Ballade agadézienne

Agadez est une ville faite de terre et de sable dont les ocres respectives offrent une belle palette entre les jaunes et les rouges. A cette matrice élémentaire s’oppose un ciel immense, généralement bleu, brièvement parsemé de nuages dont on espère quelques pluies qui rafraîchiront la région tout en favorisant l’apparition d’une fugace herbe bien verte, vite poussée et aussi vite ramassée pour nourrir les chèvres et les moutons qui, eux aussi, habitent la ville. D’autres fois le ciel est blanchâtre, d’un blanc quasi opaque, signe de tempête de sable dans le désert tout proche. Ce ciel de plâtre pèse alors sur la ville comme une chape et force à aller par les rues les yeux à peine ouverts pour éviter la lumière blafarde et le vent sableux.

La ville nous offre d’autres couleurs et d’autres matières. Le bleu clair des portails de fer qui ferment les maisons, le noir des sacs plastique qui encombrent le regard, que le vent emmêle aux branches épineuses des arbres ou qui font mourir les chèvres quand elles les avalent par temps maigre. Bien sûr, il y a aussi les boubous chamarrés des femmes, celles qui portent le hijab (1), celles qui portent un grand foulard pour tenir leur dernier-né sur leurs hanches, celles qui préfèrent le « prêt à porter » de l’Occident tout droit venu de la Chine via le Nigeria… Les vêtements des hommes sont tout autant variés. Les Haoussas, à la peau plus noire que leurs voisins touaregs et peuhls, portent des petits chapeaux et de longs boubous de couleur vive. Parfois, on peut croiser des Touaregs vêtus de grands ensembles bleu ciel en bazin (2) qui brille sous le soleil et du taguelmoust (3) blanc immaculé. Les enfants qui jouent dans la rue en viennent à se fondre à la terre où ils aiment tant patauger, au sable où ils aiment tant traîner… Rien ne sert de trop les habiller, les vêtements sont bien trop vite sales et abîmés. La surprise, quand de passage dans une école pour mon enquête, je reconnais - tant bien que mal, je l’avoue - ces chères têtes propres et bien coiffées !

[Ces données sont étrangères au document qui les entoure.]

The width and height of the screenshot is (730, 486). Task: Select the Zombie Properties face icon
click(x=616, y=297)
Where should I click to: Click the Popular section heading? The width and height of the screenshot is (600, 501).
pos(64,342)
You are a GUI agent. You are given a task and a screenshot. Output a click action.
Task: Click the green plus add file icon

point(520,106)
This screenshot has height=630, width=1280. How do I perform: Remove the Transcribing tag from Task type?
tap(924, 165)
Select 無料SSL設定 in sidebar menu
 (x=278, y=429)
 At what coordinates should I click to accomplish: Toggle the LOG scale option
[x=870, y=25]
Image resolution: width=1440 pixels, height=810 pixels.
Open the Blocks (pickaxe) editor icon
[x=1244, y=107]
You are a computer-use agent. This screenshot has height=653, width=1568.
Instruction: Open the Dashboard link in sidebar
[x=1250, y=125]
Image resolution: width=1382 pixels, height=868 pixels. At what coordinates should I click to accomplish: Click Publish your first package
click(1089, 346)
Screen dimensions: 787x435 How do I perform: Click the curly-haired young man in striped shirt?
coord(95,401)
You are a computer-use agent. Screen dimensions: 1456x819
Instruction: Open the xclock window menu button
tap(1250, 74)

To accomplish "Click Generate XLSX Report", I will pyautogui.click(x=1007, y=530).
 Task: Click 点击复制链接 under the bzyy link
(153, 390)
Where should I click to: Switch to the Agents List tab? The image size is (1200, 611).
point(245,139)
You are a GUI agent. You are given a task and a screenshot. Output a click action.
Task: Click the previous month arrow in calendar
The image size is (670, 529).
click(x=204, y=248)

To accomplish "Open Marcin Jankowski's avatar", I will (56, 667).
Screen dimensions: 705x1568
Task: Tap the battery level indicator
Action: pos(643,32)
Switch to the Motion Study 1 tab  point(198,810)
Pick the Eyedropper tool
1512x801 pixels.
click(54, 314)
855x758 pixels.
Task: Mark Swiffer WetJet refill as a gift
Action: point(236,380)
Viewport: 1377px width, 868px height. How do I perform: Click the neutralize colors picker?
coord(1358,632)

Suite : Passages et passants

 

(1) Le hijab est le foulard islamique, ressemblant à un tube évasé qui cache les cheveux et encadre bien la figure.
(2) Le bazin est un tissu brillant car composé de fibres plastiques qui remplace en quelque sorte les habits teintés d’indigo dans les vêtements de prestige que l’on porte quand on est riche ou qu’on veut le faire croire.
(3) Le taguelmoust est la coiffure touarègue masculine par excellence, équivalent du mot arabe chèche. Les Touaregs s’appellent d’ailleurs eux-mêmes Kel Taguelmoust, ceux qui portent le taguelmoust.